National Educational Technology Standards: Raising the Bar by Degrees

By Bennett, Jerry | Multimedia Schools, May-June 2000 | Go to article overview

National Educational Technology Standards: Raising the Bar by Degrees


Bennett, Jerry, Multimedia Schools


Why have technology standards for teachers?

I visited a classroom not long ago to set up for a professional development session. The teacher directed me to a computer and said he would be right with me. I sat down next to a seventh grader who was doodling on a piece of paper, obviously bored. The teacher was laying out a writing assignment much as I was given in elementary school many years ago. The student was watching me check out the computer then get online. He asked what browser I preferred. We discussed the strengths and weaknesses of various browsers. He said that his dad had an ISDN line installed at his house. He described his computer and favorite sites. I asked about the assignment and he promptly got online and showed me several excellent sites that included a variety of photographs, sound clips, and other multimedia resources that related directly to the assignment. I mentioned the material to the teacher who informed me that the students were not allowed online for assignments--only for "free time."
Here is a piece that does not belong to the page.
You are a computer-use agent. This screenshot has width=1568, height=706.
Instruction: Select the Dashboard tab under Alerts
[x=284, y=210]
There is a growing gap between the educational experience of a child who has access to various forms of technology with a tech-savvy teacher and children who have the gadgets and a teacher who doesn't know how to use them or has no gadgets. Most teachers have had access to some form of technology for years, but still do not incorporate its use into instruction. This nation has spent millions of dollars on training, yet many computers, multimedia workstations, digital cameras, and other electronic devices sit unused or as bookshelves with the copying machine as the only modern device in constant operation. Why? I believe that our teachers are so overwhelmed with the day-to-day work of teaching that they are unwilling or unable to make the transition to new forms of instructional delivery. Teachers will not change until they are required and trained to do so. Professors who teach our college students will not change until they are required and trained to do so.
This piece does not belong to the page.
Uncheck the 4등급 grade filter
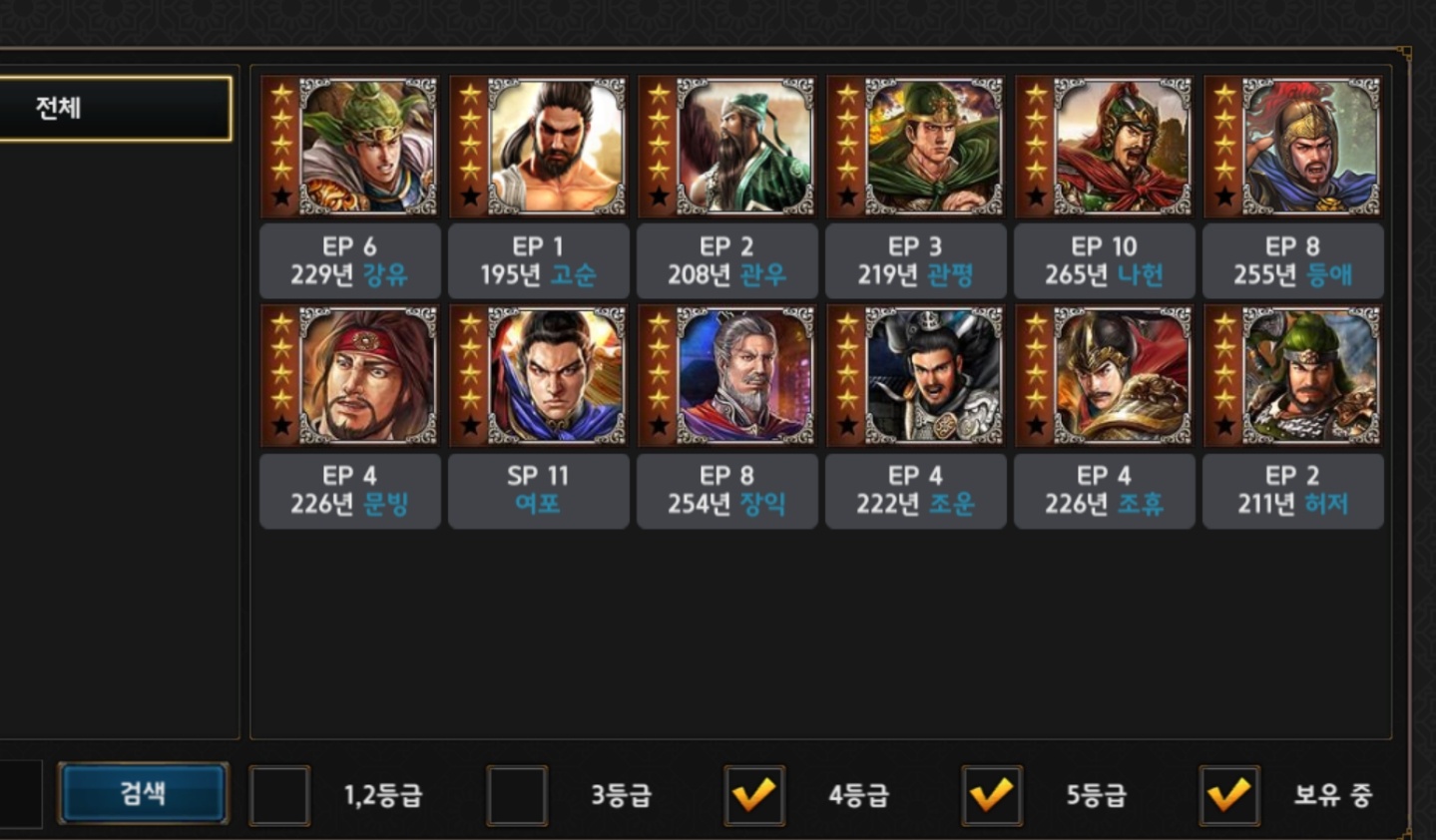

We have two emerging crises in this country. One is the lack of teachers who can effectively teach our children what they need to know to survive in a technological/information age world. The other is a lack of teachers to fill our classrooms. Herein lies an inherent, paradoxical danger: NETS (National Education Technology Standards) can act as impetus to bring technologically illiterate teachers forward, but if it is used nationally as a requirement for teacher licensure, it may further restrict the number of licensed teachers.
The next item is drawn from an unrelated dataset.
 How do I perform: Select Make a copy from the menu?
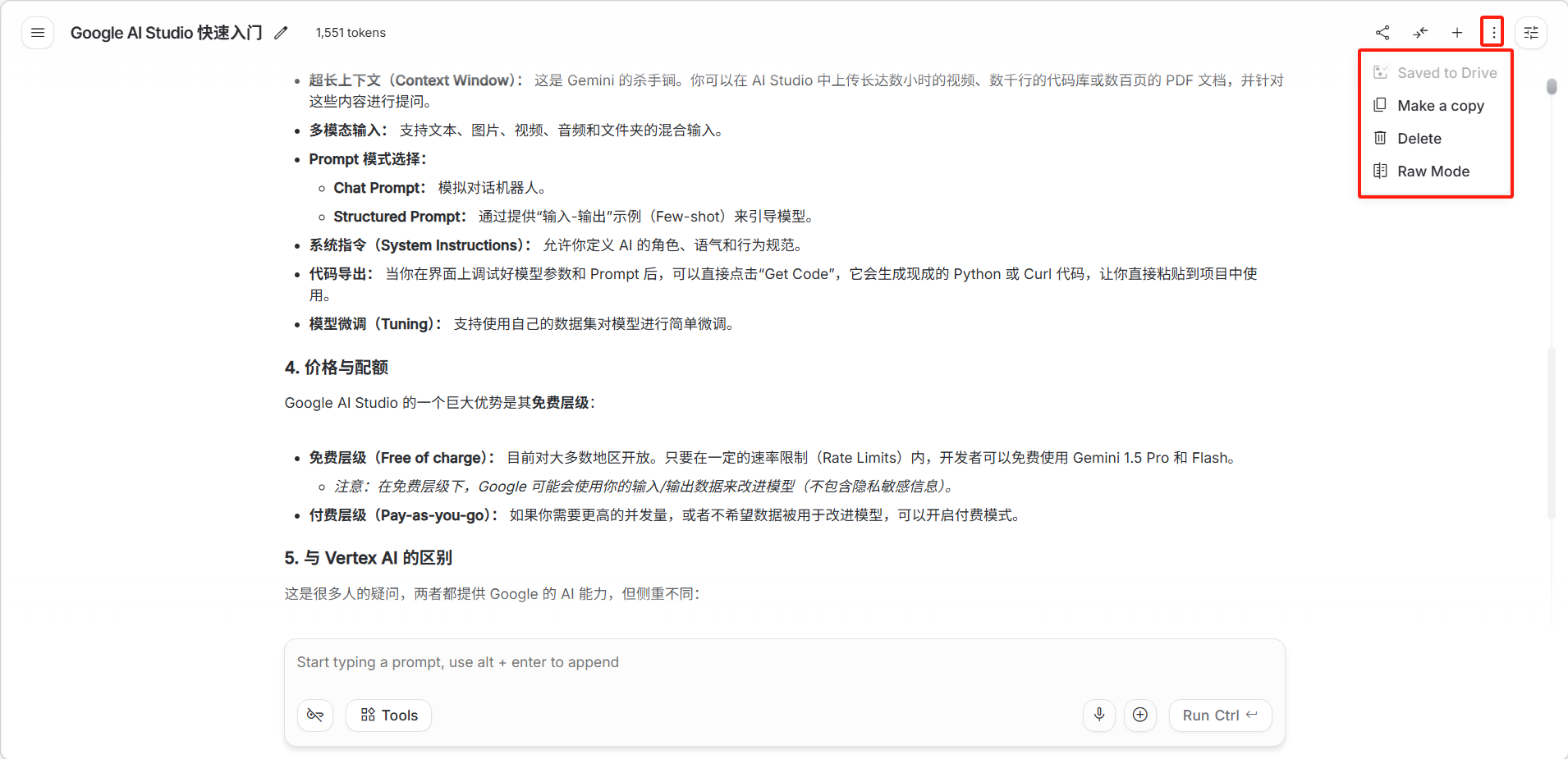pyautogui.click(x=1440, y=106)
Nationally, we need to figure out how to bring more qualified teachers to the classroom and we must do it quickly! One estimate is that California will need 15,000 more teachers than all colleges in California will produce next year. Large class sizes will drive more teachers out of education. I believe that NETS can be a standard of minimal knowledge. I believe that we must rethink how we train teachers (and perhaps who trains teachers), and we must do it quickly.

What Kind of Lever?

How do you move a large mass? Archimedes said he could move the world with a lever. What kind of lever is needed to move the large numbers of teachers into the information age? Many levers have been tried, with little success.

The "purchase the levers and they will use it" approach was used. Millions, perhaps billions, of dollars worth of hardware and software was pushed into teaching arenas with little effect on classroom practices.

A much smaller dollar amount, millions, has been spent on "staff development" that leaves participants knowing more about technology. The problem is that teachers return to old practices in the classroom. Teachers are writing better letters, doing better garage sale signs, and better birthday banners but, in general, kids are not seeing a change in instruction.